Return the records in full, with every character preserved.

▸ Stored entries
________
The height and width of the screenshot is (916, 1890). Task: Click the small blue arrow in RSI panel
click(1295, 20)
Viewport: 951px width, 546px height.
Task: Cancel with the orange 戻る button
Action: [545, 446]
________
▸ Finished task
The height and width of the screenshot is (916, 1890). Task: Click the small blue arrow in RSI panel
click(1295, 20)
Viewport: 951px width, 546px height.
Task: Cancel with the orange 戻る button
Action: [545, 446]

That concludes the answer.